For three years in middle school, I've always at the top of my class and spend so little time with friends or do something I'm passionate about. Though I managed to do photography and graphic design as often as possible a word of my dad always stops me. "Never ever take art as your way of life, you'll fail and never be rich."
My money oriented brain, which I inherited from my dad and his dad, took that warning without thinking twice. I studied at school as hard as I can, my intention at that time was to get accepted at 3 High School therefore I could go to UNPAD medical school. Why? Doctors made money like my mom made donuts. It may seem to take a lot of effort and sacrifice at the beginning but the rest of the journey, you can conclude it youself.

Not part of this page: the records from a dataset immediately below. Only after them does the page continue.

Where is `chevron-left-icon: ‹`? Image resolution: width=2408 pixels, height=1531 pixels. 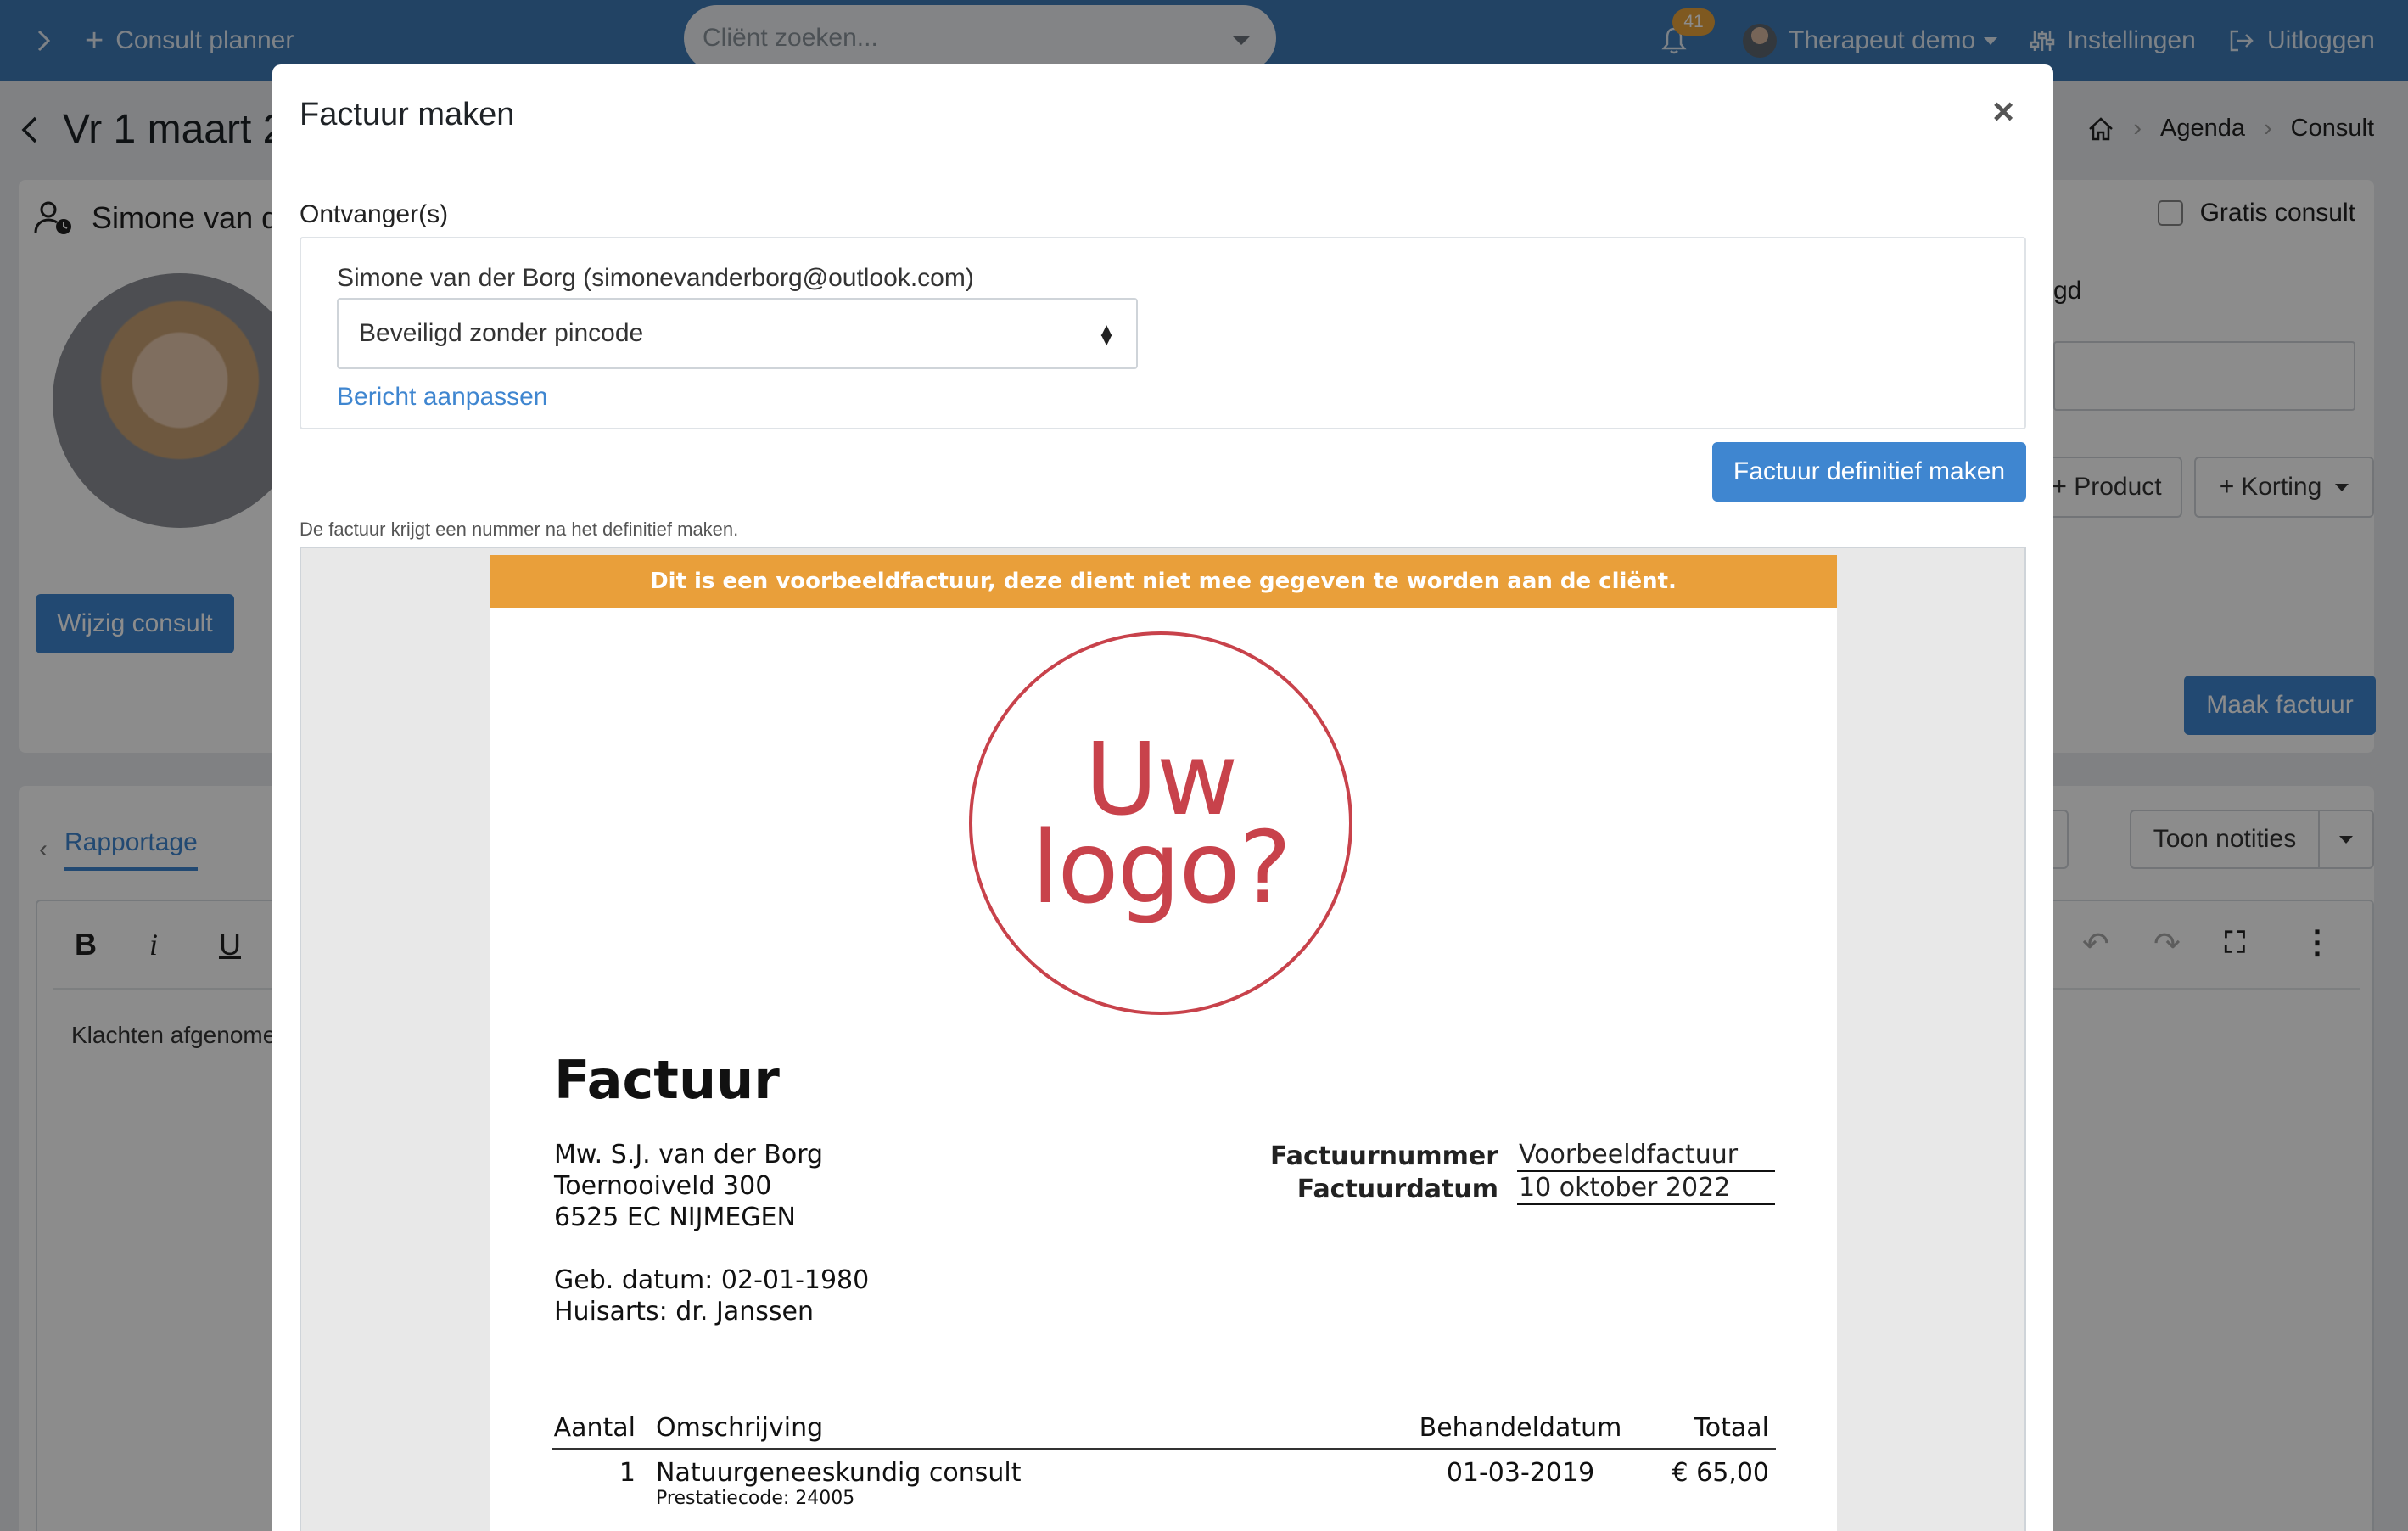 chevron-left-icon: ‹ is located at coordinates (44, 849).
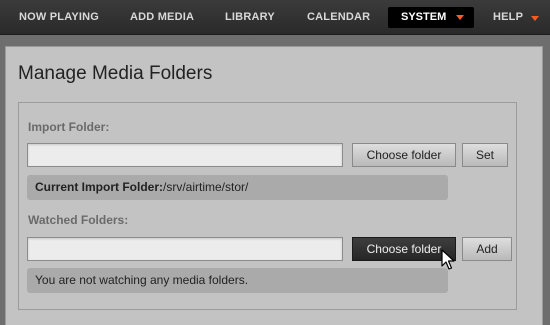 The width and height of the screenshot is (550, 325). I want to click on nav-system: SYSTEM, so click(431, 18).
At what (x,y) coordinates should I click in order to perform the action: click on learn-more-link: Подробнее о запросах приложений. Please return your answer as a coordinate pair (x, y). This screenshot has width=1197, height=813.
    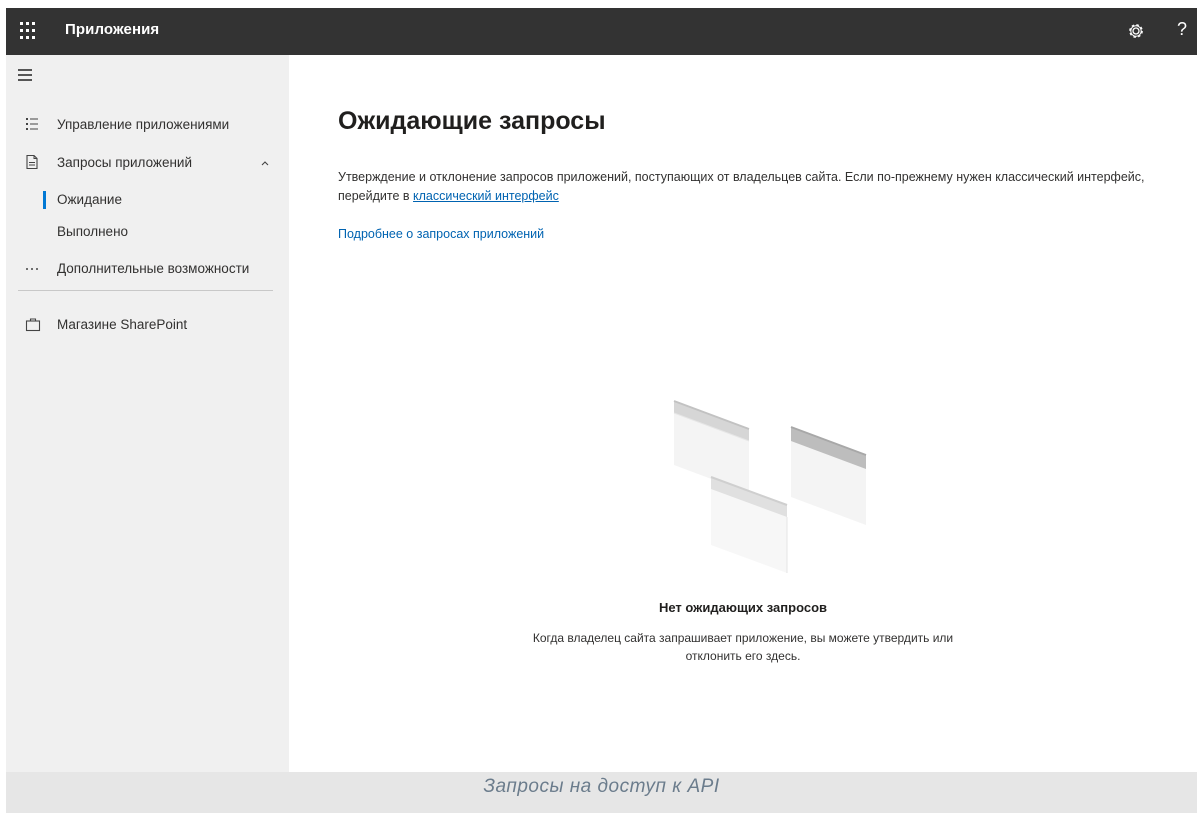
    Looking at the image, I should click on (441, 234).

Well things were different in high school, I didn't get accepted at my first option school and I started to have existential crisis. What would I be? Where am i going? And a lot more questions to come. Not going to the school I wished forced me to take a leap of faith and convince myself that this is the right path. There's always rainbow after a storm, so I taught my self to dance under the rain. I tried my best to fit in. It's not an easy thing to do but well what more could I lose? But then the where am i going? question leads me to a conclusion and a new path. Being a doctor isn't my passion, my carpal tunnel syndrome hasn't fixed I have no future as a surgeon, money doesn't lead you to happiness, art is probably my passion I've spent 10 years or more doing art and never get tired of it. And finally there comes a moment where I decide to embrace art as a big chunk of my future.
My father once told me, "If you really want to start a restaurant, having a business & management degree isn't enough though you graduated from the best university. The key of success is knowing what you are now doing. So, if you're about to start a restaurant, the first thing you need to learn after you graduate from university is learn to cook, then learn to serve customers, then learn to pick good ingredients for your kitchen after that prepare yourself to fail, but then you'll not because you already know what you're doing." That short lecture about business plan opened my mind like sunshine blooms the roses. I tracked down all of my skill, made a list and coming up with future plans.
It was the second semester of year 10 when I come up with the idea to be a producer, movie producer specifically. I've been working from one production team to another since I was in middle school. From a year book production team to a film production team. From being an assistant to have an assistant myself. For the past few months I've spend more time for my passion more than ever. I even take an apprenticeship for audio mixing.
People may find learning lot of things is overwhelming, well they're not 100% wrong. I did feel overwhelmed sometimes, managing a time table often confuses me. But that's the fun part.
Some people used to say "If you're going to be a producer why would you spend your time learning all those 'small' stuff, just produce a movie already." Well, I take my father's words seriously and from my experience working with a lot kind of project makes my realize that every person in a team has a big role. Beside, when one day I got my own production team I could understand the problem that every person in my team facing. Because being judge by someone who doesn't understand your problem is totally sucks.
Yeah it took couple of years and months of existential crisis to finally realized that the dream I pursue since kindergarten was an illusion, all I followed this whole time was a path that made by my own ego, not a path of success nor happiness. And it truly is a big challenge to after all come up to my parents, tell them that I no longer have interest in being a surgeon. So, for those who still had no idea what their passion is or to whom that's been discouraged by other about your dream, just chill and take your time. Enjoy the process. Ciao Folks!